CohenQu/DeepSeek-R1-Distill-Qwen-7B-GRPO

TEXT GENERATIONConcurrency Cost:1Model Size:7.6BQuant:FP8Ctx Length:32kArchitecture:Transformer0.0K Cold

CohenQu/DeepSeek-R1-Distill-Qwen-7B-GRPO is a 7.6 billion parameter language model fine-tuned from agentica-org/DeepScaleR-1.5B-Preview. It utilizes the GRPO (Generative Reinforcement Learning with Policy Optimization) method, as introduced in the DeepSeekMath paper, to enhance its capabilities. This model is specifically trained using the TRL framework on the hf-cmu-collab/DeepScaleR-1.5B-Preview_on-policy_GRPO dataset, suggesting an optimization for tasks related to mathematical reasoning or complex problem-solving.

Loading preview...

Model Overview

CohenQu/DeepSeek-R1-Distill-Qwen-7B-GRPO is a 7.6 billion parameter language model derived from agentica-org/DeepScaleR-1.5B-Preview.

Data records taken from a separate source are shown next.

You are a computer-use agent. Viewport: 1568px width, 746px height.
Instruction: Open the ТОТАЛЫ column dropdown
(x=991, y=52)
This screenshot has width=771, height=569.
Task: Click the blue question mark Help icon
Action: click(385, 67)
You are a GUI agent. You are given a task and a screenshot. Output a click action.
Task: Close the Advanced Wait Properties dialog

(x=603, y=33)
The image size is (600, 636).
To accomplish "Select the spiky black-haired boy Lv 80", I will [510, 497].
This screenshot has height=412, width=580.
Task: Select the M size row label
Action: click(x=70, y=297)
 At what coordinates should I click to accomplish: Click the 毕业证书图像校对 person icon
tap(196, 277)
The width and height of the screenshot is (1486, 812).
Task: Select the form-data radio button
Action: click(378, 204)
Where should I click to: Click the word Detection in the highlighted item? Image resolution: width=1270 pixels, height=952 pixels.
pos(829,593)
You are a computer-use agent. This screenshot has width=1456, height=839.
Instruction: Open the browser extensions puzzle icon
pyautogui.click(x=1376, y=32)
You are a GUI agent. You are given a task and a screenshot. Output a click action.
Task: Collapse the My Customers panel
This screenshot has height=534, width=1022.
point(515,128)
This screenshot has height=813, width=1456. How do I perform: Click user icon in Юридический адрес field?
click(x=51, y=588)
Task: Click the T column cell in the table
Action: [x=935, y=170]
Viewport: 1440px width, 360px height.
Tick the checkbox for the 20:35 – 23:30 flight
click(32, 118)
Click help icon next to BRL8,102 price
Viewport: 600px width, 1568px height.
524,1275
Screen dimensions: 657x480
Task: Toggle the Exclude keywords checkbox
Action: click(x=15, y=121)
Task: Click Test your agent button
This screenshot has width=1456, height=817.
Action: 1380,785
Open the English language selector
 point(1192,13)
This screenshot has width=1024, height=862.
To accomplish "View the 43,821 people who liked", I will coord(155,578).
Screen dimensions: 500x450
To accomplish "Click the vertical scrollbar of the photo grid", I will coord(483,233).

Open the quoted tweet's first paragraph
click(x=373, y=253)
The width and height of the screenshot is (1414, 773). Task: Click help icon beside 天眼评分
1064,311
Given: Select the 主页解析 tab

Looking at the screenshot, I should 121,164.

It has been fine-tuned using the TRL (Transformer Reinforcement Learning) framework.

Key Training Methodology

This model's primary differentiator is its training with GRPO (Generative Reinforcement Learning with Policy Optimization). This method was originally introduced in the paper "DeepSeekMath: Pushing the Limits of Mathematical Reasoning in Open Language Models," indicating a focus on improving complex reasoning and problem-solving abilities, particularly in mathematical contexts. The training utilized the hf-cmu-collab/DeepScaleR-1.5B-Preview_on-policy_GRPO dataset.

Framework Versions

The model was developed using specific versions of key frameworks:

  • TRL: 0.15.0.dev0
  • Transformers: 4.49.0.dev0
  • Pytorch: 2.5.1
  • Datasets: 3.2.0
  • Tokenizers: 0.21.0

Potential Use Cases

Given its GRPO training, this model is likely well-suited for applications requiring advanced reasoning, logical deduction, and potentially mathematical problem-solving, similar to the objectives of the DeepSeekMath research.